Antonio Pennacchi, scomparso a 71 anni nella sua Latina, ha reso come pochi due momenti molto diversi eppure centrali del Novecento italiano riuscendo a restituire, per il tramite di una scrittura intrinsecamente feroce ed autobiografica, un’opera letteraria capace di «parlare con la storia», emergere dal «particulare» e raccontare moti e movimenti collettivi come biografia antiretorica della nazione. È stato certamente questo il senso del suo scritto più noto quel Canale Mussolini (Premio Strega 2010) che racconta lo sforzo umano della bonifica dell’agro pontino ripulendola dalla retorica del regime fascista e ricollocandola dentro la misura della fatica e degli sforzi sostenuti dalle popolazioni che la animarono e che quelle terre abitarono. Una epopea incarnata da quella famiglia Peruzzi che, in un universo che oggi parrebbe rovesciato, scappa dalla povertà e dalla fame delle terre venete del Polesine per giungere nelle aspre paludi del basso Lazio.
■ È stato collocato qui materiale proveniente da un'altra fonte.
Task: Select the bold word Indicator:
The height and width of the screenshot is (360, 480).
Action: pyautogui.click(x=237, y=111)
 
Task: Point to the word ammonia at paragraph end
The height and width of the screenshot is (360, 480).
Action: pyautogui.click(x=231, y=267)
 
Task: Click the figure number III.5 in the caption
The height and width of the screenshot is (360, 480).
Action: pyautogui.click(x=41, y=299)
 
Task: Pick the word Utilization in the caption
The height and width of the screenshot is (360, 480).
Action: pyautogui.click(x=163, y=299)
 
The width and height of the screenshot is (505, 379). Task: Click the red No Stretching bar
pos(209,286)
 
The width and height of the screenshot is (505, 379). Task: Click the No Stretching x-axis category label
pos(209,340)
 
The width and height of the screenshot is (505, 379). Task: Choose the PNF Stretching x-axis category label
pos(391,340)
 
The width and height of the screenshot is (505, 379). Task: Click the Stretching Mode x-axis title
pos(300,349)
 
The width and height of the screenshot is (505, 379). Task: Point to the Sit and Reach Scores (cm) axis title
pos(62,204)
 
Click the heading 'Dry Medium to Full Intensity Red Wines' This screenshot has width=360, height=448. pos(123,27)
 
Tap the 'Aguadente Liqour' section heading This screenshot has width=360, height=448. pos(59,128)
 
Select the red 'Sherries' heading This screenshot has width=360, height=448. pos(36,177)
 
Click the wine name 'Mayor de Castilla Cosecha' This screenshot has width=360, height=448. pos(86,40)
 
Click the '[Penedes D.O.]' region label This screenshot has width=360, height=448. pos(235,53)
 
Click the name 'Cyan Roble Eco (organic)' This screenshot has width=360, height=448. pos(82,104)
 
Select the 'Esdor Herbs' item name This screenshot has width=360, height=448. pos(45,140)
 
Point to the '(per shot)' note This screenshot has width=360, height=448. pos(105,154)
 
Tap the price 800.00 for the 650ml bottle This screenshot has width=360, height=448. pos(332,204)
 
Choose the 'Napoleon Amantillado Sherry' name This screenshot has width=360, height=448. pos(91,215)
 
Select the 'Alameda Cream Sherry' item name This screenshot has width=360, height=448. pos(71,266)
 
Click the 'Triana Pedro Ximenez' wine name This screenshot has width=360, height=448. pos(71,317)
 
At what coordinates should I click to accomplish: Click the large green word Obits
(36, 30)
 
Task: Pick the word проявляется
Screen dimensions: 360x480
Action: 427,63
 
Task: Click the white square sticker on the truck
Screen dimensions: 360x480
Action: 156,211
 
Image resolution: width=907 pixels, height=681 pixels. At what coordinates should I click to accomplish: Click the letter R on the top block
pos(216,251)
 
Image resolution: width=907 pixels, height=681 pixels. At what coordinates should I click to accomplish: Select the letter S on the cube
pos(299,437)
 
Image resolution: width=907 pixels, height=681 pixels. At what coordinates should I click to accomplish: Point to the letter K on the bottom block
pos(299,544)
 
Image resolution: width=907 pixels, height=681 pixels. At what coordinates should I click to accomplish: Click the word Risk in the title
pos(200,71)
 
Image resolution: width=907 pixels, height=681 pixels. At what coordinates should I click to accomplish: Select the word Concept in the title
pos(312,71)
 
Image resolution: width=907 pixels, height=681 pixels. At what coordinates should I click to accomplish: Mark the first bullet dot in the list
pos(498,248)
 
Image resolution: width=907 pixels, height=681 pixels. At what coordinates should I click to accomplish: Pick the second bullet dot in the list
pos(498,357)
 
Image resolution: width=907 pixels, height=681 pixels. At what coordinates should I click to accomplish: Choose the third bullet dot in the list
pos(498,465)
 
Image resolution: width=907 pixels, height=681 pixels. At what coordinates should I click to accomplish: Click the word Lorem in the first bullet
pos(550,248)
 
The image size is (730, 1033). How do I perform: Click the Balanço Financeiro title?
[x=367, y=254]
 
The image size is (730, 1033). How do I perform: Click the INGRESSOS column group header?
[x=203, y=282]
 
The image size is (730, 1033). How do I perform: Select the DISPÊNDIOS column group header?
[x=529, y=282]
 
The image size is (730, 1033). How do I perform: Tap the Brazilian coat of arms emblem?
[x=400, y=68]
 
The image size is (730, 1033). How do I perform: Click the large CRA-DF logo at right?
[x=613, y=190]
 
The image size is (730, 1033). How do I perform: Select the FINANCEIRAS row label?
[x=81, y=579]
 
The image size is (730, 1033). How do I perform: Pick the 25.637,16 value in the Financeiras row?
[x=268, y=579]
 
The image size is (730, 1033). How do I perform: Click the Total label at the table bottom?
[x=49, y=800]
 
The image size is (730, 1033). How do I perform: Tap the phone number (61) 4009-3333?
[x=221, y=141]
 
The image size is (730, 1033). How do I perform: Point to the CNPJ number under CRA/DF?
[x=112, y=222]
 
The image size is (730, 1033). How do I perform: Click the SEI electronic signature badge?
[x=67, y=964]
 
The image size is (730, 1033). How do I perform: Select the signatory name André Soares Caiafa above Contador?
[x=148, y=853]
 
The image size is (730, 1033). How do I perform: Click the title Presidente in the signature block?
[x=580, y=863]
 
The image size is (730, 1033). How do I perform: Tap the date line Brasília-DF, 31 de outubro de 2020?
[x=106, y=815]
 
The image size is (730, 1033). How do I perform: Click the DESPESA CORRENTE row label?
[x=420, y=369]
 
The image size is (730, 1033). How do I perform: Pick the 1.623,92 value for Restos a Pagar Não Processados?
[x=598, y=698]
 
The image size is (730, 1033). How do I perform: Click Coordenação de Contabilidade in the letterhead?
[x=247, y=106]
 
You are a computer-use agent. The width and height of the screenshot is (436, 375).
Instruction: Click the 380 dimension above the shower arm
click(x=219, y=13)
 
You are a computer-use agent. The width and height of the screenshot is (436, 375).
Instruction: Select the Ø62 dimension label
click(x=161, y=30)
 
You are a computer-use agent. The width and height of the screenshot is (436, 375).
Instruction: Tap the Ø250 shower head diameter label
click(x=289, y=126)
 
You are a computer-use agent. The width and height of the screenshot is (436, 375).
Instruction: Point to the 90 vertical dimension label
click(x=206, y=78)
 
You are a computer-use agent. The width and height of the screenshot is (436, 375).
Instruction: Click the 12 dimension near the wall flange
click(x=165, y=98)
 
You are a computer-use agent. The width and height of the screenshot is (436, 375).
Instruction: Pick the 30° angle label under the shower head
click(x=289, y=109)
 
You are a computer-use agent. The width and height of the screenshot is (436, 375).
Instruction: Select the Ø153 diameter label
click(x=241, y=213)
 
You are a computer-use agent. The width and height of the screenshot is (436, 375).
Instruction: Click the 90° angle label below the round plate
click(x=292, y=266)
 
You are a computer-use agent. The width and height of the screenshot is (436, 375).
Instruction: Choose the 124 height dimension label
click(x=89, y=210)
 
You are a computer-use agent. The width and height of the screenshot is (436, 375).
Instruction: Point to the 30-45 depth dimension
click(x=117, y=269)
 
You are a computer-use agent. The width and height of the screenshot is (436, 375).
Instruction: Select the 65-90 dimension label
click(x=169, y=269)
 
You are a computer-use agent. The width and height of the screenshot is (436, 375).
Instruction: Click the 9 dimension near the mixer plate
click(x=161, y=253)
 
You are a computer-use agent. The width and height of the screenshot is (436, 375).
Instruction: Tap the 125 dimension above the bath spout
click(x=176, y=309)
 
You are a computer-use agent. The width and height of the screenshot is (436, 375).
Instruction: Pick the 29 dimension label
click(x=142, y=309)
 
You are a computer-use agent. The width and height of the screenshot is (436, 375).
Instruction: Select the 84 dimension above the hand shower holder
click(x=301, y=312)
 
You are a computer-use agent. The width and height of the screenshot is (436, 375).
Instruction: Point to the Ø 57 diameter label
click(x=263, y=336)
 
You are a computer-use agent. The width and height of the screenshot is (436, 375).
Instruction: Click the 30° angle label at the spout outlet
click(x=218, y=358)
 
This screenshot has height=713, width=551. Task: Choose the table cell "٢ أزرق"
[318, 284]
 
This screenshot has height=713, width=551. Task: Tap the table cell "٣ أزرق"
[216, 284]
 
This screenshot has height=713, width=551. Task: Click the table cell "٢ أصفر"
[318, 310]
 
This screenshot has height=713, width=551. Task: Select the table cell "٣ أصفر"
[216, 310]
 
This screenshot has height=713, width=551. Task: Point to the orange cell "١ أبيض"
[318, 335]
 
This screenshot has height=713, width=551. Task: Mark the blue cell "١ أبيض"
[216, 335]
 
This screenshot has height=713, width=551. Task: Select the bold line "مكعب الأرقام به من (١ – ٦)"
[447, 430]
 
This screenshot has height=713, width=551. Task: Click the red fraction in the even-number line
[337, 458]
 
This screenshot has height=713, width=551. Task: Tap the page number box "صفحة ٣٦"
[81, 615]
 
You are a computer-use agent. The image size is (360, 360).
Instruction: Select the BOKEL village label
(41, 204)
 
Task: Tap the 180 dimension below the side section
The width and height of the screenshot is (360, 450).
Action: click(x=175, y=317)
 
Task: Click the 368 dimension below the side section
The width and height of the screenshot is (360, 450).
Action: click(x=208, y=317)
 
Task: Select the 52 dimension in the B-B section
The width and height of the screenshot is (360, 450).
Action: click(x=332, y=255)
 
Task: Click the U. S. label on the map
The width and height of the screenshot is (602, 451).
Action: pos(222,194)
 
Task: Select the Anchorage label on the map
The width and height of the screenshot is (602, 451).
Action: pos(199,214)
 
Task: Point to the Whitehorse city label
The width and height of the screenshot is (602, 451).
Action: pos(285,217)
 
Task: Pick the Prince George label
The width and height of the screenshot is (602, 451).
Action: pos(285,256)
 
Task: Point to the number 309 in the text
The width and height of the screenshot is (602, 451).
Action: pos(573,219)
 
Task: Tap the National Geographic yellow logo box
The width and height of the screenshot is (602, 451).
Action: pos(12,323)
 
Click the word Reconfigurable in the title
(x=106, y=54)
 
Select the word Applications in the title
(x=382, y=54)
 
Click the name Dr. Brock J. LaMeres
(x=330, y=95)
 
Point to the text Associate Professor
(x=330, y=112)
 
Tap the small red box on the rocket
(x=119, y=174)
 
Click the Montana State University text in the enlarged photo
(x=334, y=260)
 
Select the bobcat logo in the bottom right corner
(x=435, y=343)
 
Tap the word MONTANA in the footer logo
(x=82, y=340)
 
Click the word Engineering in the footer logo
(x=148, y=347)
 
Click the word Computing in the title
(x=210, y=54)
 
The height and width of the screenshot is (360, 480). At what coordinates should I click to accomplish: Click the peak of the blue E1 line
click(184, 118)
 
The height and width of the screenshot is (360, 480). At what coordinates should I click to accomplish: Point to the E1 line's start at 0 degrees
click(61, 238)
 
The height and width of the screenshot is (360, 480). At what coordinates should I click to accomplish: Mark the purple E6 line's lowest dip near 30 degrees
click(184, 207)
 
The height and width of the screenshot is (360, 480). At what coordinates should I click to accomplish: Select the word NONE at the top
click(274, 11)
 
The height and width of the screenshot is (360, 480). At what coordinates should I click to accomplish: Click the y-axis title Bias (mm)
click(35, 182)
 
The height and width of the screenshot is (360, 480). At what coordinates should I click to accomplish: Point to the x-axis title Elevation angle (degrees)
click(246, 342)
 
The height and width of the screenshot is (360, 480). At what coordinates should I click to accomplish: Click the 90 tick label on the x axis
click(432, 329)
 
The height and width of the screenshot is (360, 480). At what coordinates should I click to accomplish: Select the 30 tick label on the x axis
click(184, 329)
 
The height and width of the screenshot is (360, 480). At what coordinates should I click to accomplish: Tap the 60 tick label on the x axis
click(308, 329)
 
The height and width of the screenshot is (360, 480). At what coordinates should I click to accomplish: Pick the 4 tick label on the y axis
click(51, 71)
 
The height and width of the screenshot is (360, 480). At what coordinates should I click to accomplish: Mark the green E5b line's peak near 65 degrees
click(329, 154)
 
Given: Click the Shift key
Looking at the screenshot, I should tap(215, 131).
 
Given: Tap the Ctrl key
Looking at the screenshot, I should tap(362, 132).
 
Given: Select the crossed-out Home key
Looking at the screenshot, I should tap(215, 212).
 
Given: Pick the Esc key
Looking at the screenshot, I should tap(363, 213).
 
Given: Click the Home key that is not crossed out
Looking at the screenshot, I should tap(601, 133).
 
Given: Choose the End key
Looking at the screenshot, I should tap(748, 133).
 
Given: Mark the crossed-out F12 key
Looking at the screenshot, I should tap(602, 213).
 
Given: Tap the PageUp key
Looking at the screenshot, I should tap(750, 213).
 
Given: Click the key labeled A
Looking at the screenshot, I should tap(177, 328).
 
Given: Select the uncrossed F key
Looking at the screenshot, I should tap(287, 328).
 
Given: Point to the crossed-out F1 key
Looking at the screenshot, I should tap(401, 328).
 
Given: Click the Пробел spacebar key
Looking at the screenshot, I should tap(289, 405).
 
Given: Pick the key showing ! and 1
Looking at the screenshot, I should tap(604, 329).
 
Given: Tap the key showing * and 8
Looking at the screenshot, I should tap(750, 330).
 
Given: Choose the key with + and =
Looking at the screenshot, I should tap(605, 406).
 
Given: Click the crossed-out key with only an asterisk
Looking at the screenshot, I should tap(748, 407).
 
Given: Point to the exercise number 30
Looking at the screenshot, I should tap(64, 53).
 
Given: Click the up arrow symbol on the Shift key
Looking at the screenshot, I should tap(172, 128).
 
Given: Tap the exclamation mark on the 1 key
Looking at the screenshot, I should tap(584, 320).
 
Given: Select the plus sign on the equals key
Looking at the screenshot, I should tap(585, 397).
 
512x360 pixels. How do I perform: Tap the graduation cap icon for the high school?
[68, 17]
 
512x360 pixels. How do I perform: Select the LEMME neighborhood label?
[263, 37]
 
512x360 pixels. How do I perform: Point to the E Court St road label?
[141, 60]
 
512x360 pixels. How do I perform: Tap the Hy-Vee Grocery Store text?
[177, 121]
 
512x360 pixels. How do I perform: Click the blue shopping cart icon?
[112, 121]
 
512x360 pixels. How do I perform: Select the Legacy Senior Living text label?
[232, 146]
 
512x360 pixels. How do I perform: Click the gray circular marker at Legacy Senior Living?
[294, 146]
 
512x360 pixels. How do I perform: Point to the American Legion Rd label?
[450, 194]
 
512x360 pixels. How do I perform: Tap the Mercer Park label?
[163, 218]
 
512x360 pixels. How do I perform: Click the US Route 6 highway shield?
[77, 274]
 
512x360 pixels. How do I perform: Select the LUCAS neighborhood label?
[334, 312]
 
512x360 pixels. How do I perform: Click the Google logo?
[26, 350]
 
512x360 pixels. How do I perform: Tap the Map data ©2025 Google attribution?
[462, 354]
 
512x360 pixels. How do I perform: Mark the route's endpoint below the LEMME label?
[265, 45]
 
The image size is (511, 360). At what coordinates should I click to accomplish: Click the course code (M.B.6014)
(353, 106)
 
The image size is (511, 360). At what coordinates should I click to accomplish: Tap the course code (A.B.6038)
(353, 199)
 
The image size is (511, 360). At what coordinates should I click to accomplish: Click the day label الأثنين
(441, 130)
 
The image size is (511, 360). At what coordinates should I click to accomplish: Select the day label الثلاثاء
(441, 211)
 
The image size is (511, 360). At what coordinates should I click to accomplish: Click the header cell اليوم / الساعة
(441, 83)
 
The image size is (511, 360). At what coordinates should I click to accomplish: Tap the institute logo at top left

UN’OPERA che ha reso finalmente leggibile da un punto di vista eterodosso e culturalmente controcorrente un impasto antropologico spurio ed un’esperienza collettiva fatti di linguaggi e dialetti meticci, lavoro pesante ed impegno durissimo divenuti fattori di un’identità plurale e non schiacciata sulla verbosità autoritaria del regime. Una scrittura piantata con i piedi dentro la trentennale esperienza operaia alla Alcatel Cavi di Latina che resterà una radice d’origine a cui Pennacchi non rinuncerà mai, tanto meno ne Il fasciocomunista dove racconta, di nuovo autobiograficamente, il percorso politico ed esistenziale di un giovane uomo della provincia italiana degli anni Sessanta dall’estrema destra neofascista alla contestazione del Sessantotto nei gruppi della Nuova sinistra.

Una narrazione originale e asciutta, scevra dalle enfasi «reducistiche» che rovescia la dimensione manichea del rosso e nero e la riporta dentro il magma incandescente della prima rivolta generazionale del dopoguerra che modifica parametri di giudizio e mentalità, innervandosi della condizione operaia come contatto materiale con una realtà in profondo mutamento come quella dell’Italia a cavallo tra gli anni Sessanta e Settanta.

UNA LETTERATURA allo stesso tempo «verticale» e protesa verso l’alto nei contenuti e nella profondità abrasiva dei temi; «orizzontale» e costantemente indirizzata alla sua gente, non solo quella con cui ha vissuto tutta la vita nell’agro pontino ma anche quella che per vivere ha lavorato e lavora.
La capacità di coniugare originalità espressiva e realtà sociale, all’interno di una vis polemica e di una dialettica che mai ha rinunciato al conflitto come modalità di rapporto tra gli esseri umani e come ricerca della giustizia sociale, restano il segno ed il lascito di un «irregolare» che, come si legge in una sua introduzione di Canale Mussolini, «doveva scrivere ciò che ha scritto» che questo piaccia oppure no.